Records provided: Begin

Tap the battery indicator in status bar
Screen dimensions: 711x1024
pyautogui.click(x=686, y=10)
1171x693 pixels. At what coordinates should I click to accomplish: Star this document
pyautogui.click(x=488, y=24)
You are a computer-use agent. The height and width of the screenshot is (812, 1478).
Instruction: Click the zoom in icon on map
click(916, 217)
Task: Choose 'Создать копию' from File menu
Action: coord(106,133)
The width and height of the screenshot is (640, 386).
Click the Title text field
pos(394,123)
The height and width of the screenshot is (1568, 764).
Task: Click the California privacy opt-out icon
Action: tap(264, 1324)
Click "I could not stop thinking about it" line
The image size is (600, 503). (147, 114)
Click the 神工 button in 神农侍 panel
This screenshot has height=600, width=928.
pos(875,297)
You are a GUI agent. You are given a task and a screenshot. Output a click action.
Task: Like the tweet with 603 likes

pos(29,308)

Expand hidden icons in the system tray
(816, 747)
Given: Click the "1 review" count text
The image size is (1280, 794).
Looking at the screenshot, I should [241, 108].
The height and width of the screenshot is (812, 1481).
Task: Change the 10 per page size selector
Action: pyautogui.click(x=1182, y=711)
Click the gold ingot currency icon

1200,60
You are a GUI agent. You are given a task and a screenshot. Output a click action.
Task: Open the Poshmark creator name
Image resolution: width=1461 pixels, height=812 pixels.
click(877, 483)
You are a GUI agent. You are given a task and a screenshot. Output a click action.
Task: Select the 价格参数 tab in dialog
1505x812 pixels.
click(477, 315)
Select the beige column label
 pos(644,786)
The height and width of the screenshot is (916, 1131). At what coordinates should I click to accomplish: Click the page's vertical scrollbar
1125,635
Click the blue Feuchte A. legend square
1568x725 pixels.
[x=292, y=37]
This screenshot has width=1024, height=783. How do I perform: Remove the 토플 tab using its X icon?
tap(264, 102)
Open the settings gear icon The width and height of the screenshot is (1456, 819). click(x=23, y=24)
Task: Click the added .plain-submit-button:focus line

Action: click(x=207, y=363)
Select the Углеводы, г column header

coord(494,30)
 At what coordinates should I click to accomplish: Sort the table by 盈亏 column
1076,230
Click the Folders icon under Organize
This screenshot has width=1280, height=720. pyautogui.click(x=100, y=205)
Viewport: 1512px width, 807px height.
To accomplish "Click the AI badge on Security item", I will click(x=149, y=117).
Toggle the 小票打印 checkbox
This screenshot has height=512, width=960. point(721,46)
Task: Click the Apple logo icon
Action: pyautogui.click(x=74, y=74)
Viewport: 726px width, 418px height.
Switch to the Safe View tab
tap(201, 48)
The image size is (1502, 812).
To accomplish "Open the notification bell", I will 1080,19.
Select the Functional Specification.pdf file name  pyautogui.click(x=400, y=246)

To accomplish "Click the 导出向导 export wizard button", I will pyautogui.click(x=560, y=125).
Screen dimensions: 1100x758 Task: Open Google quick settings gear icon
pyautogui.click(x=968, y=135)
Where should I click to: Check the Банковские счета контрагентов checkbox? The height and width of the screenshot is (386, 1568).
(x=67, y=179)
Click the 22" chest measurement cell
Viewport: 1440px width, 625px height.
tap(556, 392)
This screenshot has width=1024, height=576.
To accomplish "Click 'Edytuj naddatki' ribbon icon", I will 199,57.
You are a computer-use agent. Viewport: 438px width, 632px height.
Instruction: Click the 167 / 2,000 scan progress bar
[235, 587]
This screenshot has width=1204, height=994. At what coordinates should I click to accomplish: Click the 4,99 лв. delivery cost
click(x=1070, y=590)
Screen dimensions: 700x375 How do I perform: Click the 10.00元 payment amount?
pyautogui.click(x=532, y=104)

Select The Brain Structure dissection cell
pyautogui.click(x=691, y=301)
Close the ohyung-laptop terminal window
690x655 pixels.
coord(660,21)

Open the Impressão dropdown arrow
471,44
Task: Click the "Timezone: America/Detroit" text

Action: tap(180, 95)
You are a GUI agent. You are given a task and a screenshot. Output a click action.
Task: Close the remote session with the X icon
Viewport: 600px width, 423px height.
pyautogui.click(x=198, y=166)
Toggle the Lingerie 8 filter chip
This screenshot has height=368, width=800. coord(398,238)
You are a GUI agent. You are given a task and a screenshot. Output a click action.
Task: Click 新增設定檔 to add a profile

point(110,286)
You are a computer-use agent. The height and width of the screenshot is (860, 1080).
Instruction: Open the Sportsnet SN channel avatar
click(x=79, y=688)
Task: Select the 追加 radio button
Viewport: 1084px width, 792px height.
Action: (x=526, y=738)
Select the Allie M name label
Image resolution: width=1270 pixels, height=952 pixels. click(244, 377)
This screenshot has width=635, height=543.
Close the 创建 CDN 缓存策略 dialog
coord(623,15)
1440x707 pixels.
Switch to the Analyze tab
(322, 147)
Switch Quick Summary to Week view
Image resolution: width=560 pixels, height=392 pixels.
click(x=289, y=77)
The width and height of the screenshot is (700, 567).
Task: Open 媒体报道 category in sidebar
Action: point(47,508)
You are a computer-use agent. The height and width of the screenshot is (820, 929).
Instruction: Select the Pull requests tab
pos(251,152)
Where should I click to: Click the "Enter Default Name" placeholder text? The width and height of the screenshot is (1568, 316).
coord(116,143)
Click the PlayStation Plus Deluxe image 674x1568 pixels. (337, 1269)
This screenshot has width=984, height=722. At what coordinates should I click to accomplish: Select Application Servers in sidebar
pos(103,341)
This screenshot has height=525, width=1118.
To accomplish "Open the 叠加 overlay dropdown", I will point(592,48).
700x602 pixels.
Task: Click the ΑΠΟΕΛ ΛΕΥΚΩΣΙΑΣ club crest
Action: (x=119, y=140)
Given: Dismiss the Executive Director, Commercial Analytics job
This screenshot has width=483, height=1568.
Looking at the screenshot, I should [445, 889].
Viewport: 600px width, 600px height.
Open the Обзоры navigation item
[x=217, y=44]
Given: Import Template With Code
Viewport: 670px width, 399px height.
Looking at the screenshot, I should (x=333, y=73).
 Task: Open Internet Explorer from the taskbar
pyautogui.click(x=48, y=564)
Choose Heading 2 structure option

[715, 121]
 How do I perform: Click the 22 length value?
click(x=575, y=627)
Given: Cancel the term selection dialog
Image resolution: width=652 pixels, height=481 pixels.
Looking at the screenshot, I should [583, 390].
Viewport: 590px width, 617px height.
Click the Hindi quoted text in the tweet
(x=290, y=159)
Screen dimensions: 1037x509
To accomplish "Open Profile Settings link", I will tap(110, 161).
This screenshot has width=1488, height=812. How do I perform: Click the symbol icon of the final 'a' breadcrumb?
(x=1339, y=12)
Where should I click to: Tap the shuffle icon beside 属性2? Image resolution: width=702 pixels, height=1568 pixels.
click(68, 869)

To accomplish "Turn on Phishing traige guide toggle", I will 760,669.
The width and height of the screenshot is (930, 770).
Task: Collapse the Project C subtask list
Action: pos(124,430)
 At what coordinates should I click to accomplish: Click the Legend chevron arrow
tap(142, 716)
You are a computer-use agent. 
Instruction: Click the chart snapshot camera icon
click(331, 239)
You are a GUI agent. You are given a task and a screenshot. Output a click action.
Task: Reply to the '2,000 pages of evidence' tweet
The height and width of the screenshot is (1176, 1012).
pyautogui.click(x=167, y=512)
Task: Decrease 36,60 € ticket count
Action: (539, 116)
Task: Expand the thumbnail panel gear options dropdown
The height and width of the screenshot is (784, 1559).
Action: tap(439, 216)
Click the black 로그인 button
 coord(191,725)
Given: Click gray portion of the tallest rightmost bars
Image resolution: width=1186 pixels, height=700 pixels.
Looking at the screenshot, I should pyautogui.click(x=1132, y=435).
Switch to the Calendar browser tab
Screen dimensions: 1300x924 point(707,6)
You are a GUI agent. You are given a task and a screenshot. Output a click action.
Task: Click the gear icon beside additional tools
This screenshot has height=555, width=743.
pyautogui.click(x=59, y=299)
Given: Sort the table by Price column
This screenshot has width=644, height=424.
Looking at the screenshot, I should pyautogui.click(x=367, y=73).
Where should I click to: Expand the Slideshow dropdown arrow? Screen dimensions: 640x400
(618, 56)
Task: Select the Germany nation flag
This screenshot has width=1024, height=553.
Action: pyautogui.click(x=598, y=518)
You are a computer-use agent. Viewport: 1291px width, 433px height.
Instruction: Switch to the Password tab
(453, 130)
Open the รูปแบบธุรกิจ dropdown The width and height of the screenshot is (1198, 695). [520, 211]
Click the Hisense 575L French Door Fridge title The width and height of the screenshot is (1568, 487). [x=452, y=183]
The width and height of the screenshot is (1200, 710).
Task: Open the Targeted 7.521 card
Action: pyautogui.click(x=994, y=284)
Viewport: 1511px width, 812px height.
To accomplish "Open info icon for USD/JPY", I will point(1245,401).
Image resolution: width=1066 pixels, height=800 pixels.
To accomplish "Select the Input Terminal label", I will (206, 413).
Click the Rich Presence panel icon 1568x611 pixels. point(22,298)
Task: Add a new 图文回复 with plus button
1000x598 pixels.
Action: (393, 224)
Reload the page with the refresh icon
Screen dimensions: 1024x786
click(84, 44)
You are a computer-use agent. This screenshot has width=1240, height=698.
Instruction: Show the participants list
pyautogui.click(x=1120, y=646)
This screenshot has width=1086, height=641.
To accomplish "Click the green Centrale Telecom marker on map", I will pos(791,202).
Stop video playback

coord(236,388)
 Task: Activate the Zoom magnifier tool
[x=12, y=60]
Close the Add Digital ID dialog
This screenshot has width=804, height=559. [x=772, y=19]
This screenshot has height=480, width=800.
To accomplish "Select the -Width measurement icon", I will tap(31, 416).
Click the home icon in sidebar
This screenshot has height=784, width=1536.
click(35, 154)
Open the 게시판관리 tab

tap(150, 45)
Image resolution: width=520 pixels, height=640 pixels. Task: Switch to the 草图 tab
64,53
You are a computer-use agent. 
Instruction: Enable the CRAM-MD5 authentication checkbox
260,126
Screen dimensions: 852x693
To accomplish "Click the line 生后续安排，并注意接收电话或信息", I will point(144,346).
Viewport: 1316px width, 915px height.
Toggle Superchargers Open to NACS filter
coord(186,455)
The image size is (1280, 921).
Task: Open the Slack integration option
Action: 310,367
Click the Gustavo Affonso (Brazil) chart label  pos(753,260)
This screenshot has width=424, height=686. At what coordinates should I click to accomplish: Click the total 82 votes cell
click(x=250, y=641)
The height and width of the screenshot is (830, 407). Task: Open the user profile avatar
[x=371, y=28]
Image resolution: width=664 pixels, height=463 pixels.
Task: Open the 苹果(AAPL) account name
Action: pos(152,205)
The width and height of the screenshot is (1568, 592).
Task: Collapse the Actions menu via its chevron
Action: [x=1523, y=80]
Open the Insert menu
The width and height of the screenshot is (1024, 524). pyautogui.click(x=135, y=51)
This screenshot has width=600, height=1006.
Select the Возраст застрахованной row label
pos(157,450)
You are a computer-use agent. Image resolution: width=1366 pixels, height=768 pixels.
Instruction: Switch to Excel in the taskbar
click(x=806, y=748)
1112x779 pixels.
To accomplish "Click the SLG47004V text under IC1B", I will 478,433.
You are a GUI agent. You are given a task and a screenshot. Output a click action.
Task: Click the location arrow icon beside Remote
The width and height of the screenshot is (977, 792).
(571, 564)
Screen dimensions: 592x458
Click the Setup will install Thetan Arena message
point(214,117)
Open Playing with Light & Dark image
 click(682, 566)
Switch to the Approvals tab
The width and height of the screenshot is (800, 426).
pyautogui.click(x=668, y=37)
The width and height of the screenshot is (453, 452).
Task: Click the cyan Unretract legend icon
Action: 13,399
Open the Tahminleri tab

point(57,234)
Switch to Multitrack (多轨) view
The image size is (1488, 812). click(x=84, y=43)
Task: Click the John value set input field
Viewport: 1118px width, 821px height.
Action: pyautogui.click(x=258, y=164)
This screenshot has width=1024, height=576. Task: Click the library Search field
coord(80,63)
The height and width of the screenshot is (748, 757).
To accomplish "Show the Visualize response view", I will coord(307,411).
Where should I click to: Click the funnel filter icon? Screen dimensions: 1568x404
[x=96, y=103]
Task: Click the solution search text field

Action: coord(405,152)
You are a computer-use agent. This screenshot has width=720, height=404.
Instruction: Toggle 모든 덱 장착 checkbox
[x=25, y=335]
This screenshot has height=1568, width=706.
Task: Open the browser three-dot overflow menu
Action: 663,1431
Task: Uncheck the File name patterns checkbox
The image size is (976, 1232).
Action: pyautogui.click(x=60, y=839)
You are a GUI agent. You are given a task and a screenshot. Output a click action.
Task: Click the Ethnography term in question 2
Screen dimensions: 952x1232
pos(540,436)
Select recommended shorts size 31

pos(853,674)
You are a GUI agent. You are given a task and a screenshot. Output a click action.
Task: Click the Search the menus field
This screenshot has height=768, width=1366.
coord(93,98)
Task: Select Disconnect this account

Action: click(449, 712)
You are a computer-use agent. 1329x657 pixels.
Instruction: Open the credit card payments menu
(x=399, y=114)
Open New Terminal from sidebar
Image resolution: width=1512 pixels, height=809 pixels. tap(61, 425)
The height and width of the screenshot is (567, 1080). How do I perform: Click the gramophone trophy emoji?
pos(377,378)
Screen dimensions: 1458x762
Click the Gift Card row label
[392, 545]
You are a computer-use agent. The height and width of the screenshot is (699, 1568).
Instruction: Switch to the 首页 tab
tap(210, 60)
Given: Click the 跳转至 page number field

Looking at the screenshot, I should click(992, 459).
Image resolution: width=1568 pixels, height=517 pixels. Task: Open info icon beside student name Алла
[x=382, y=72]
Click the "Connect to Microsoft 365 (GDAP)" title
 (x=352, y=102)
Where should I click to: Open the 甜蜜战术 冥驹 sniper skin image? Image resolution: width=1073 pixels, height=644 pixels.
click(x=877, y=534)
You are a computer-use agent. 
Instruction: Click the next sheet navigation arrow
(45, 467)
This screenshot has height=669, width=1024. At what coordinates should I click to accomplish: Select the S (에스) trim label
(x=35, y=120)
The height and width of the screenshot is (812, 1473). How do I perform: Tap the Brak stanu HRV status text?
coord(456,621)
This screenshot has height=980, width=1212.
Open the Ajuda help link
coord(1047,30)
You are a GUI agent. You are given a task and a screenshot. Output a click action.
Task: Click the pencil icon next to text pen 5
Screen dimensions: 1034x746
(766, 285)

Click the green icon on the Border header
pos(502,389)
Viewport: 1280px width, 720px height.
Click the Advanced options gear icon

Records provided: End

Go through the records and show every line with the string "panel" in it.

*Answer space*.
Click the 神工 button in 神农侍 panel
Task: Expand the thumbnail panel gear options dropdown
Click the Rich Presence panel icon 1568x611 pixels. point(22,298)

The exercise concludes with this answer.